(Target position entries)
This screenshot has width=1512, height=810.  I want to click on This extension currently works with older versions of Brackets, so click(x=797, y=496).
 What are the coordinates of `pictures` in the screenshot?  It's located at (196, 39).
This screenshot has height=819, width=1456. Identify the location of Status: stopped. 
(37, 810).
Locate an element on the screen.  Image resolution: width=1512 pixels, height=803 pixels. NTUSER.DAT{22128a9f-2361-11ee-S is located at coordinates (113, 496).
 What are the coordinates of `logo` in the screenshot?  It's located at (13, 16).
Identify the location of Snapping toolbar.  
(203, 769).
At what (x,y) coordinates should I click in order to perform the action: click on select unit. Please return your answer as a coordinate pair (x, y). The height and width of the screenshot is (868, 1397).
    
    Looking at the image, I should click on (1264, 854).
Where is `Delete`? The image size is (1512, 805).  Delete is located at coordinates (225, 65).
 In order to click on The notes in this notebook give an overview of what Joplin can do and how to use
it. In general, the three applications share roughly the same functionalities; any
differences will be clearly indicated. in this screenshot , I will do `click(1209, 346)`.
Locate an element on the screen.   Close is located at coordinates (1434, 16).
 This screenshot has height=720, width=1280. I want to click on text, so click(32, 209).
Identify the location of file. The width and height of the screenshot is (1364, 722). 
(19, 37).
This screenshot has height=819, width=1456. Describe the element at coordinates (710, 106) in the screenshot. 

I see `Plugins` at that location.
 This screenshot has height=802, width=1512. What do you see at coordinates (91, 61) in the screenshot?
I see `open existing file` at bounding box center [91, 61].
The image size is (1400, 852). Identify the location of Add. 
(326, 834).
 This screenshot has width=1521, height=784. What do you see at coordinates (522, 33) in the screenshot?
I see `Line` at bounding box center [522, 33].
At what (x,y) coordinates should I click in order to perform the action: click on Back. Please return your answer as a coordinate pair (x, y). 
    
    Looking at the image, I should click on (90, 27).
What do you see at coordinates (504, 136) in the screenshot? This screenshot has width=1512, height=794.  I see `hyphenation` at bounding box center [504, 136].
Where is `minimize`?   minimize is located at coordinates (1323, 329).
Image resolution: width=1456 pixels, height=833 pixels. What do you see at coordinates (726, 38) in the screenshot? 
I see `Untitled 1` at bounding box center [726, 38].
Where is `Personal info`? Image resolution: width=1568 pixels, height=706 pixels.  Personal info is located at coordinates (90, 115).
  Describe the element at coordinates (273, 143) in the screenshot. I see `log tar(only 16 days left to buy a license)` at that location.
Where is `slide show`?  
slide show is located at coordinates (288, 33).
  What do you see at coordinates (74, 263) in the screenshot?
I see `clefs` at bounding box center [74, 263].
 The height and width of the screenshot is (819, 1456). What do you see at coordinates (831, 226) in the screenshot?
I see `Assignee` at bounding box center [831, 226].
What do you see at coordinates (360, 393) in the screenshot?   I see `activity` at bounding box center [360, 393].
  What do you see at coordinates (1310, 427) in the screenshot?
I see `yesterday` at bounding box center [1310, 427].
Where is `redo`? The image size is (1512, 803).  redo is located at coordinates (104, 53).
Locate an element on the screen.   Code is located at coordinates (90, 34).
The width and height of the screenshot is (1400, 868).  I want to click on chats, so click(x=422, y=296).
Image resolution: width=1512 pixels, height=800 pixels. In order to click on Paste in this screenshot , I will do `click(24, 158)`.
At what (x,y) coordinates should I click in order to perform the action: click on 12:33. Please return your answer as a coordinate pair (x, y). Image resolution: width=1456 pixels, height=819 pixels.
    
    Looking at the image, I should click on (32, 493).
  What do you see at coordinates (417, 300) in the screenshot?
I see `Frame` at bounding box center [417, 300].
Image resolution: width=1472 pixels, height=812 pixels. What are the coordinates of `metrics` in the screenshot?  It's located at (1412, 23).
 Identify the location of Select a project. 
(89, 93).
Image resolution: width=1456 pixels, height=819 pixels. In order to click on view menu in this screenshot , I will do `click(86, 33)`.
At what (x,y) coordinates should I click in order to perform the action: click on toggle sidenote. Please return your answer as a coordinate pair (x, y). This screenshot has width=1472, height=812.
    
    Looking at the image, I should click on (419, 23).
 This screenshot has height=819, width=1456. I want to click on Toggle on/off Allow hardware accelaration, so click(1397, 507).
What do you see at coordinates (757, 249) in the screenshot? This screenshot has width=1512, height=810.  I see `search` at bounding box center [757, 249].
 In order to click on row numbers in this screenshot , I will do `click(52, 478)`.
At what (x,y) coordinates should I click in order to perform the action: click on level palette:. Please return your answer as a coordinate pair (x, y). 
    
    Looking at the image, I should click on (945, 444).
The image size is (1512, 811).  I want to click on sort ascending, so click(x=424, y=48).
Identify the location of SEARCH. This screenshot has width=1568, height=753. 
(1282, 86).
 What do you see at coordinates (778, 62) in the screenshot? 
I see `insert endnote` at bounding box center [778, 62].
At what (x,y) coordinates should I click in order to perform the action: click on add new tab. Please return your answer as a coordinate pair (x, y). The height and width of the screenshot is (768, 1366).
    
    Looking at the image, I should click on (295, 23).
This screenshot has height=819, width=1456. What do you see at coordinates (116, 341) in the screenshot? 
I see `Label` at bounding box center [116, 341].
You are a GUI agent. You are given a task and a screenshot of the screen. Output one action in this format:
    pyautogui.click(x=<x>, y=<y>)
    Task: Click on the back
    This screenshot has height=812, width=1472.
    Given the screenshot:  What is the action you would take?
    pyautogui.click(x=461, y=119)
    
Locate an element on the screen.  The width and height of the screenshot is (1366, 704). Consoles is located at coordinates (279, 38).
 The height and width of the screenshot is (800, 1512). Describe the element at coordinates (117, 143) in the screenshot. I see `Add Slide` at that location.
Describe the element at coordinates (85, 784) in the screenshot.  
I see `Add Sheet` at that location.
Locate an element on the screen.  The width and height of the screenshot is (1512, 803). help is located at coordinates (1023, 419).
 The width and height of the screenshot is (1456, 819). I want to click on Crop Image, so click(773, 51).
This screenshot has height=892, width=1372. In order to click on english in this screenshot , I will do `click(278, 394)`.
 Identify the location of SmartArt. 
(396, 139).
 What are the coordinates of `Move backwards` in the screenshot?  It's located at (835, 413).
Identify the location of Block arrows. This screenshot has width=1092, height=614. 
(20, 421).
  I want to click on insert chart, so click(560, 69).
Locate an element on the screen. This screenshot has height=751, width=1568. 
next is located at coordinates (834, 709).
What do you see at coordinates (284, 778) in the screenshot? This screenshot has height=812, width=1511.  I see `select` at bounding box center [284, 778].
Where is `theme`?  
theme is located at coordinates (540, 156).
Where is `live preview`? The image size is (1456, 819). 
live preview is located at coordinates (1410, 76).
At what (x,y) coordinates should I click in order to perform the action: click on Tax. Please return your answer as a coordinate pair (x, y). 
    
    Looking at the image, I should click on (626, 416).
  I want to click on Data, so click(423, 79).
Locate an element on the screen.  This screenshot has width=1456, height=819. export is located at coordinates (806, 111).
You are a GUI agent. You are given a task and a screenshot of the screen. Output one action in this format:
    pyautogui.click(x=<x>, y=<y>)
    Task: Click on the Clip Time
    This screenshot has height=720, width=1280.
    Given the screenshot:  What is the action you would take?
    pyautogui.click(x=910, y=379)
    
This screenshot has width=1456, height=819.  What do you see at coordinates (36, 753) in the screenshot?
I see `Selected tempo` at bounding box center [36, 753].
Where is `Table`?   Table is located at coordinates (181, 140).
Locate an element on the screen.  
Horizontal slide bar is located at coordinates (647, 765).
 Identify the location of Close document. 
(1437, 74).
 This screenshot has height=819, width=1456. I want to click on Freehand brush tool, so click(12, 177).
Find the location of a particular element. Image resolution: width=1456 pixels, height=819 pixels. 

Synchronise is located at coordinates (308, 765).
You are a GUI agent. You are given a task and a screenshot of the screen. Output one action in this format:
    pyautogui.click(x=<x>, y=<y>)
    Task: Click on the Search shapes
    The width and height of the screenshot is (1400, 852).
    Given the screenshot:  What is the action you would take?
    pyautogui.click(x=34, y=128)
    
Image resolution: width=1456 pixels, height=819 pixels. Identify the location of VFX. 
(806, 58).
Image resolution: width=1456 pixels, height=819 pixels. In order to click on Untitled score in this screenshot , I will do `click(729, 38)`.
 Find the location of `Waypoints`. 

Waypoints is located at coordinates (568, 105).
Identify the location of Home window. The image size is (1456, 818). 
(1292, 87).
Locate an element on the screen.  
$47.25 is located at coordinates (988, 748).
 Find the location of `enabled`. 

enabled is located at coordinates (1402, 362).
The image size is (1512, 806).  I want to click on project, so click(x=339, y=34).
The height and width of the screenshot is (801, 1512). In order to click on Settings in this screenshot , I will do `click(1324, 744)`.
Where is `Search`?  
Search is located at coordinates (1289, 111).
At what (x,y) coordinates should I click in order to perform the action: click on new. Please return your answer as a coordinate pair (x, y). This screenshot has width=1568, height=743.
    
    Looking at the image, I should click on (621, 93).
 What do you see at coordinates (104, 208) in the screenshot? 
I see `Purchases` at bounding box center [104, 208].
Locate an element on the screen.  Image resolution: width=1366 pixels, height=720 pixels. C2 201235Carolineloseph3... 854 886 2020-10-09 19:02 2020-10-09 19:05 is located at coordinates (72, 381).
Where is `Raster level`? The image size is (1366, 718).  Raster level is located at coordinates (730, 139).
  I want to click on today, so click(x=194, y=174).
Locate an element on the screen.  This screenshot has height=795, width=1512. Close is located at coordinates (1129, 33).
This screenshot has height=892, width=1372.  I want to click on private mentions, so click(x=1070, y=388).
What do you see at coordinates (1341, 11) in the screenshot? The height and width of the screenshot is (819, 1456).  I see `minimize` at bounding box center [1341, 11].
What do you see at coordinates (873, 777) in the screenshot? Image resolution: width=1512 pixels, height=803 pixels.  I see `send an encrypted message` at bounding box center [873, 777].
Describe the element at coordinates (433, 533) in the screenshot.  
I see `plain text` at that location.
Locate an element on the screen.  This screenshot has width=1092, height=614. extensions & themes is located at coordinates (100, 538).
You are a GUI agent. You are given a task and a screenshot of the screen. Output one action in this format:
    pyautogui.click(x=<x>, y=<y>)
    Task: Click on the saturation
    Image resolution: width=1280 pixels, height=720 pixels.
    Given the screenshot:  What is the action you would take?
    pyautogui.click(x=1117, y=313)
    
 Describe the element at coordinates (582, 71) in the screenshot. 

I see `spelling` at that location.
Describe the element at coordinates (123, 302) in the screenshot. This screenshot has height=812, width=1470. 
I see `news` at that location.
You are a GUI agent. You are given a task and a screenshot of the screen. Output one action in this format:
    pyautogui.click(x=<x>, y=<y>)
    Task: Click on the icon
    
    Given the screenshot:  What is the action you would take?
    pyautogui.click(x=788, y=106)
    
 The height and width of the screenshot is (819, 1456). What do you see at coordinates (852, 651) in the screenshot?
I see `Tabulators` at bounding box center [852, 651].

* Required work: Copy out verbatim the lines of the entries above, from the line containing "click on Tax." through the line containing "center [36, 753].", both included.

* Output for this exercise:
At what (x,y) coordinates should I click in order to perform the action: click on Tax. Please return your answer as a coordinate pair (x, y). 
    
    Looking at the image, I should click on (626, 416).
  I want to click on Data, so click(423, 79).
Locate an element on the screen.  This screenshot has width=1456, height=819. export is located at coordinates (806, 111).
You are a GUI agent. You are given a task and a screenshot of the screen. Output one action in this format:
    pyautogui.click(x=<x>, y=<y>)
    Task: Click on the Clip Time
    This screenshot has height=720, width=1280.
    Given the screenshot:  What is the action you would take?
    pyautogui.click(x=910, y=379)
    
This screenshot has width=1456, height=819.  What do you see at coordinates (36, 753) in the screenshot?
I see `Selected tempo` at bounding box center [36, 753].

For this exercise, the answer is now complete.